Repeat the records. Leave nothing out.

=== Begin Enclosure ===

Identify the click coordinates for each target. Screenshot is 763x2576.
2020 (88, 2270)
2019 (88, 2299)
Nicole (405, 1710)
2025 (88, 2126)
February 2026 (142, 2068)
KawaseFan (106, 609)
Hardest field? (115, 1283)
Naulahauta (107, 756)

=== End Enclosure ===

• [RESPONSE AREA]:
Identify the click coordinates for each target. Screenshot is 763x2576.
2020 (88, 2270)
2019 (88, 2299)
Nicole (405, 1710)
2025 (88, 2126)
February 2026 (142, 2068)
KawaseFan (106, 609)
Hardest field? (115, 1283)
Naulahauta (107, 756)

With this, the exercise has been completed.